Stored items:

[Start of Attachment]

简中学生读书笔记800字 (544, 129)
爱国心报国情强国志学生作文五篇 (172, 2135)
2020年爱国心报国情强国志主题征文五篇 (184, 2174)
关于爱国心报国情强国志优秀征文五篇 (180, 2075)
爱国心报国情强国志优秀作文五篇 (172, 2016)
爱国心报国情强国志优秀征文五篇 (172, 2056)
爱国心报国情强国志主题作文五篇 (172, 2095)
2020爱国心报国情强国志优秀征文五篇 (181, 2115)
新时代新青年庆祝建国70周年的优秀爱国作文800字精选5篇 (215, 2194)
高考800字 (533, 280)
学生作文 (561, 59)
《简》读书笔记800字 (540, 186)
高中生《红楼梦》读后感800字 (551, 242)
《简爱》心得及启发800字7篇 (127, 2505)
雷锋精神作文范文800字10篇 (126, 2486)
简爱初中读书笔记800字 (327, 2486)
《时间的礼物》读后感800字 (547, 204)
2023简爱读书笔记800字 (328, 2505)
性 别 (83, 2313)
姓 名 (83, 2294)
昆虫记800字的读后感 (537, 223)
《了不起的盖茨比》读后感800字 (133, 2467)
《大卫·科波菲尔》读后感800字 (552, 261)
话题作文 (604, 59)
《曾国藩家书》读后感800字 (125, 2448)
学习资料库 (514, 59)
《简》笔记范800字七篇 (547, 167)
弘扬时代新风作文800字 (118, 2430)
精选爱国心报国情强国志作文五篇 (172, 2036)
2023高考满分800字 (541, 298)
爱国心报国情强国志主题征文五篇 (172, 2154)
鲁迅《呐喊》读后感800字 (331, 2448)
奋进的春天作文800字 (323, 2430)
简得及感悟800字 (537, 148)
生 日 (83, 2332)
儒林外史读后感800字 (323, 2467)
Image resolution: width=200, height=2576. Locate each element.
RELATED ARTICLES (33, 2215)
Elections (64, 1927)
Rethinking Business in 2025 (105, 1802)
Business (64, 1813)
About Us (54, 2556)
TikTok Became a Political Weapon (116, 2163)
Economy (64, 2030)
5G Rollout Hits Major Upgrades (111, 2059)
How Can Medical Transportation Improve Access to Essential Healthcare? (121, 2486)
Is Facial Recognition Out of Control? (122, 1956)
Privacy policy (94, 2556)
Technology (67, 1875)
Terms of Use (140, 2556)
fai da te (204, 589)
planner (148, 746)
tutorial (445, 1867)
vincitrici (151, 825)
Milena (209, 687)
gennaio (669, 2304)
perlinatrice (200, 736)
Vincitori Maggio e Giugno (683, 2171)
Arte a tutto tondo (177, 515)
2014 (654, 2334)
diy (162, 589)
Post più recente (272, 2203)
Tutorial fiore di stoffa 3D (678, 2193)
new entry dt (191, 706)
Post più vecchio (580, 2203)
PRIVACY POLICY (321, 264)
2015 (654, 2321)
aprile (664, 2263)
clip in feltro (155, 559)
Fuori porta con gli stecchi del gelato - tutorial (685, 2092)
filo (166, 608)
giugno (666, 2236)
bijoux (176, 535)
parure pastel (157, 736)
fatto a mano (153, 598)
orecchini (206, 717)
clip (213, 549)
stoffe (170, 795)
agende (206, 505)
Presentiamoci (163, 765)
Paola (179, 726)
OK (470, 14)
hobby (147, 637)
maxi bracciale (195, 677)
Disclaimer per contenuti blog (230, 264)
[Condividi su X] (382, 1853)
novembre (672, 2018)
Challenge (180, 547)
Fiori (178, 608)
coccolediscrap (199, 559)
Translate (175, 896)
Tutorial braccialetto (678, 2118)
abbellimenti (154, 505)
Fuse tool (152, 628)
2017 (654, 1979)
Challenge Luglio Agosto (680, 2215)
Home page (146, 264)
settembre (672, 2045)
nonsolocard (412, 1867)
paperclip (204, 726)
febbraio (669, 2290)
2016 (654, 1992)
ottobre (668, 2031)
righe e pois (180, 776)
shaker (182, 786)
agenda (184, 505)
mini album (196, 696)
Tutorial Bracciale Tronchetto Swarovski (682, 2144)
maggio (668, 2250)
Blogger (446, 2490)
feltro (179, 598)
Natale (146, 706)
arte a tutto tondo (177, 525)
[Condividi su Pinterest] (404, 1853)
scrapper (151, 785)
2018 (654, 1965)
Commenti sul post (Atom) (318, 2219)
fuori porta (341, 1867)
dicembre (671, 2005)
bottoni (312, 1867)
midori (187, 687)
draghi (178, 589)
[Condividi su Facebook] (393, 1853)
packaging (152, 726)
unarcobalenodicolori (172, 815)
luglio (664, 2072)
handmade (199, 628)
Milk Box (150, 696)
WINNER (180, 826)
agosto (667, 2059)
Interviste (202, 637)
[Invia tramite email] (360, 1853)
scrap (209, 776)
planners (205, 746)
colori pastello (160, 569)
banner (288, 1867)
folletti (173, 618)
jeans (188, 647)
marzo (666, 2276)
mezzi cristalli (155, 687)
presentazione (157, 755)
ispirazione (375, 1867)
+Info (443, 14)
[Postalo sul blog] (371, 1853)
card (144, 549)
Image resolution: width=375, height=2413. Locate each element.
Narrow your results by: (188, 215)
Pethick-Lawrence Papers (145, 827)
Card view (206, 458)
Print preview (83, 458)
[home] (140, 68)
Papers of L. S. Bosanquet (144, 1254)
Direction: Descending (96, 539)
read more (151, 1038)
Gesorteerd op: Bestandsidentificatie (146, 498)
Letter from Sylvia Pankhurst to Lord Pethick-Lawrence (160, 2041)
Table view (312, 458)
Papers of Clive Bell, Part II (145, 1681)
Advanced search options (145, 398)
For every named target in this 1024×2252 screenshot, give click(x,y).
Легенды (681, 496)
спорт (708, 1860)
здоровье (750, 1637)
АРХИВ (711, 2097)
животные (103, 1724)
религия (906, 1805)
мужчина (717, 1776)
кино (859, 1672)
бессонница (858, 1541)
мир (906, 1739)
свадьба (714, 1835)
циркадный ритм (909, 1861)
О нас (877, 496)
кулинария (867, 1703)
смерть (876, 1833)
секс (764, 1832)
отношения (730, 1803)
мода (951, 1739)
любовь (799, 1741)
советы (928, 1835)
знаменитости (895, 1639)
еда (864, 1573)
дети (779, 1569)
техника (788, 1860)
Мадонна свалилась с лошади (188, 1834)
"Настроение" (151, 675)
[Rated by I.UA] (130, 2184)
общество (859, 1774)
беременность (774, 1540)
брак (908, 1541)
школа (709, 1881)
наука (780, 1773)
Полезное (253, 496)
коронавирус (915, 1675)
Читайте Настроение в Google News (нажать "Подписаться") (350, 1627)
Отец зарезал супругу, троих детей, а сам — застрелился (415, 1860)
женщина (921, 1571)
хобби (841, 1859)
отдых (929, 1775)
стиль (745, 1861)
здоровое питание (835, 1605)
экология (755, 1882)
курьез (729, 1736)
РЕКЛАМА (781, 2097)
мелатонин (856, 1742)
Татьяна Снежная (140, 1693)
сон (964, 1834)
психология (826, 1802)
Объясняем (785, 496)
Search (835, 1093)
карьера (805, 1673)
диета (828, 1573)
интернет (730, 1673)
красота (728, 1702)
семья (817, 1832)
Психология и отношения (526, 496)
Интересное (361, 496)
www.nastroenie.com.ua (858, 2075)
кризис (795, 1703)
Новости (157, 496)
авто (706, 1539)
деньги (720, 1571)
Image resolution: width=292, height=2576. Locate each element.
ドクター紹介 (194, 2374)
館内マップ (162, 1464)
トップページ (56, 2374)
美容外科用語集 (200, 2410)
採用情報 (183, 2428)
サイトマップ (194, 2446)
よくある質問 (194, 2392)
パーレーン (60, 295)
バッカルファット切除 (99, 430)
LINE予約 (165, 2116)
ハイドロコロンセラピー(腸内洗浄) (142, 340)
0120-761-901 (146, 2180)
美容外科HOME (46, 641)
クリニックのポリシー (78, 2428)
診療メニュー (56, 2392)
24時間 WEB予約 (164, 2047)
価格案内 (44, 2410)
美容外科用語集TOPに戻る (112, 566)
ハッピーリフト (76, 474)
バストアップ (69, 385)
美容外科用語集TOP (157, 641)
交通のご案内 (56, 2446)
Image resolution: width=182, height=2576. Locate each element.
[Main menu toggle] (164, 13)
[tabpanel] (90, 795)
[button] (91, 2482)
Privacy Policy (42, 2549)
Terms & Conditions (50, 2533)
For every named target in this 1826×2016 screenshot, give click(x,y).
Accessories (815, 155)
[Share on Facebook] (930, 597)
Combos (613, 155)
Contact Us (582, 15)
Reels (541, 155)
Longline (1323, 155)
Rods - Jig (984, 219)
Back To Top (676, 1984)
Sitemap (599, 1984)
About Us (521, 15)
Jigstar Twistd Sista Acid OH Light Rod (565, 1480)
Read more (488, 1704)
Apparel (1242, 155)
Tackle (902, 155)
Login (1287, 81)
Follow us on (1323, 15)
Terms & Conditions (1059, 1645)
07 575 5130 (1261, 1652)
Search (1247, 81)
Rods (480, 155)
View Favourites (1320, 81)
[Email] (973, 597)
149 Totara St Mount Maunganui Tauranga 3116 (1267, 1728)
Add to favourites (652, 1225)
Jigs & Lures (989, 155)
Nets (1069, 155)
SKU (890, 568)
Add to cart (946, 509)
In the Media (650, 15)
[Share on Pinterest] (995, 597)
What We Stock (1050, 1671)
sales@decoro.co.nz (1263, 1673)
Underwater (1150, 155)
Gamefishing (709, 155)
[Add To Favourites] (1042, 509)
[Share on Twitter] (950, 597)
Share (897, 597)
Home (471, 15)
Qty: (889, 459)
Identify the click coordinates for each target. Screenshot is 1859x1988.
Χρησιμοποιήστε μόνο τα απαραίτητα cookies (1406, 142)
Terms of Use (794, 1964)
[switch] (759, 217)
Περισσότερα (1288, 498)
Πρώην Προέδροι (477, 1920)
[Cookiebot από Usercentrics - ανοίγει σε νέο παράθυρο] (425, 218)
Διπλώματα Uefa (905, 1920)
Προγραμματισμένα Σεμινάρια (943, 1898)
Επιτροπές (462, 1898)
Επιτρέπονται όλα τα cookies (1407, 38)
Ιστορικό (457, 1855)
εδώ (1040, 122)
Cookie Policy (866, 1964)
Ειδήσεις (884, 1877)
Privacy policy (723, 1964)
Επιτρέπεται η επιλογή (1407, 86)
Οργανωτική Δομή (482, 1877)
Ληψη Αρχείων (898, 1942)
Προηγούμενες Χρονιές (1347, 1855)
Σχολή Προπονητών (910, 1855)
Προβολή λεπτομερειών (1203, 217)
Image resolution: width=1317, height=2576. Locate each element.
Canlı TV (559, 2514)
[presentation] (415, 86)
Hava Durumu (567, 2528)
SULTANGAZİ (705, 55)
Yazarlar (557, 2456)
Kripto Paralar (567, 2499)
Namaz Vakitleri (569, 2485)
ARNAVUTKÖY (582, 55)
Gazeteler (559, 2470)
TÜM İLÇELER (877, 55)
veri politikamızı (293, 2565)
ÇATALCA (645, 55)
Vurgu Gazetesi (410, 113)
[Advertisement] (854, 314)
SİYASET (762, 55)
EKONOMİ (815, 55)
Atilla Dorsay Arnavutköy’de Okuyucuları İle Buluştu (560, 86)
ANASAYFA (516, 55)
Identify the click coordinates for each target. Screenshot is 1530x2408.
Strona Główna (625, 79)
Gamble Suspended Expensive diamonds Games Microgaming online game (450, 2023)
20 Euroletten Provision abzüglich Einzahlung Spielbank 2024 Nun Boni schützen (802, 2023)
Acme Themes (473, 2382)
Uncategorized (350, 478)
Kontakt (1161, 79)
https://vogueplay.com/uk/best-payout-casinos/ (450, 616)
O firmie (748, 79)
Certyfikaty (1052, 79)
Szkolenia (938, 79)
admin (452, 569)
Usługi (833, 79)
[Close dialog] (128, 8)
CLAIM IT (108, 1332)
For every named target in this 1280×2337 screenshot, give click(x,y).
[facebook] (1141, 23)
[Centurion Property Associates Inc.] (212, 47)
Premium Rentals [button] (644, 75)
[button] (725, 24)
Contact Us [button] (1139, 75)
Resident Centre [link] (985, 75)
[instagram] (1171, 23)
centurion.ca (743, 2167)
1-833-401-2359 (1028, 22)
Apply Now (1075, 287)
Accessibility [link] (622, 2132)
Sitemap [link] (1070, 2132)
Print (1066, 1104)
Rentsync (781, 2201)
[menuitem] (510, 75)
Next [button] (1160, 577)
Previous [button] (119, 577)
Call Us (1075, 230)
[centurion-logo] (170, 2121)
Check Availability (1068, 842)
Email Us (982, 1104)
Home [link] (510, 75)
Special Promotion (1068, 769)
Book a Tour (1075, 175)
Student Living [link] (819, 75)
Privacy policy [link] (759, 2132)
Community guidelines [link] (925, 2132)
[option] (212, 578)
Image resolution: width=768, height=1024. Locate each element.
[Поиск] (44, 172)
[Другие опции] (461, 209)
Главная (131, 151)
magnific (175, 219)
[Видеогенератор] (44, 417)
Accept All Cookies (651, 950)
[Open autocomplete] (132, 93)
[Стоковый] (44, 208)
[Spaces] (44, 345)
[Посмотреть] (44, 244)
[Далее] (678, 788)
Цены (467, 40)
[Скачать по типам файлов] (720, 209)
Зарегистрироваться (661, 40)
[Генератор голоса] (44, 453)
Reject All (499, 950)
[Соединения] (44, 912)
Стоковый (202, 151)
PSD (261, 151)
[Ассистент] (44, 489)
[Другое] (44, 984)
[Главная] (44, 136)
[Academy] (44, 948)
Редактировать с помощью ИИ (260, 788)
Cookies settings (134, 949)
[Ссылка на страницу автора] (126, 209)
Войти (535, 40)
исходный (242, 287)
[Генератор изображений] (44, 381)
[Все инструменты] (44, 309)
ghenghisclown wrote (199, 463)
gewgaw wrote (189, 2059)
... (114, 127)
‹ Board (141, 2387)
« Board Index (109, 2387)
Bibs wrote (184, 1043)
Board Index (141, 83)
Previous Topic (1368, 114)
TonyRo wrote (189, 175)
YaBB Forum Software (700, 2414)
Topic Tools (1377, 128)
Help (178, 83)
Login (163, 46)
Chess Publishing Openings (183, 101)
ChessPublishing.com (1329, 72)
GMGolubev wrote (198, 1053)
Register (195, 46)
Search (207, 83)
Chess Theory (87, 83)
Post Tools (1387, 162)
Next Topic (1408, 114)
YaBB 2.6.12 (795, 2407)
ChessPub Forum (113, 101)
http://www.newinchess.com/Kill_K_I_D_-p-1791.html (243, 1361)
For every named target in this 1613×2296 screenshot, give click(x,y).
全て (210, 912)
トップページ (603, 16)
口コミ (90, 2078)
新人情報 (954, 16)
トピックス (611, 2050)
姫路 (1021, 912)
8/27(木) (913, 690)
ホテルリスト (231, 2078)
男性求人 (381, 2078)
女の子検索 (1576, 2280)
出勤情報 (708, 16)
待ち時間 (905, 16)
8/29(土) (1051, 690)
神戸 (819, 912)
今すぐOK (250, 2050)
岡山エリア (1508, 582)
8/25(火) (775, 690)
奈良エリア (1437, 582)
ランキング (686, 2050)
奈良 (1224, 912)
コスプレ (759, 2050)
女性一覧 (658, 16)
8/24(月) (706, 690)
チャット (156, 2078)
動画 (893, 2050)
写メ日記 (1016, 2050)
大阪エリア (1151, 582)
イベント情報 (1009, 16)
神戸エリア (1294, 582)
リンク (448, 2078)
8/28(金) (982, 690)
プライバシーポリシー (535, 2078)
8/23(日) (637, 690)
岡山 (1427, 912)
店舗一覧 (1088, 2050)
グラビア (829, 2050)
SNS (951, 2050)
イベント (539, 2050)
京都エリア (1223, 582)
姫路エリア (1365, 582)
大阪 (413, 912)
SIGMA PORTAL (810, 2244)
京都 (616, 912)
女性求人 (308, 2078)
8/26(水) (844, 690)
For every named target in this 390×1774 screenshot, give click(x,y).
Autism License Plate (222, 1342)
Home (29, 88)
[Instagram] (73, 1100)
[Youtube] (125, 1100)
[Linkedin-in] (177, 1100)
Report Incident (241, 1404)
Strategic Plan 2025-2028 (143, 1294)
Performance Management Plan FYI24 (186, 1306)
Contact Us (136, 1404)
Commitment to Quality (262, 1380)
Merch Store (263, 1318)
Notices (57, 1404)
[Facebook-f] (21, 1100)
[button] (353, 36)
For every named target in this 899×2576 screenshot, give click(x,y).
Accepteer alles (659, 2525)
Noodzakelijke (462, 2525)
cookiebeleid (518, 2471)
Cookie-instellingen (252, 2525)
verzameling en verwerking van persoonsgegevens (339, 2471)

[End of Attachment]

● **Activity**:
Could you return exactly the stretch of the data above that starts at the line with "Report Incident (241, 1404)" and ends at the line with "For every named target in this 899×2576", both lines included?

● **Task solution**:
Report Incident (241, 1404)
Strategic Plan 2025-2028 (143, 1294)
Performance Management Plan FYI24 (186, 1306)
Contact Us (136, 1404)
Commitment to Quality (262, 1380)
Merch Store (263, 1318)
Notices (57, 1404)
[Facebook-f] (21, 1100)
[button] (353, 36)
For every named target in this 899×2576 screenshot, give click(x,y).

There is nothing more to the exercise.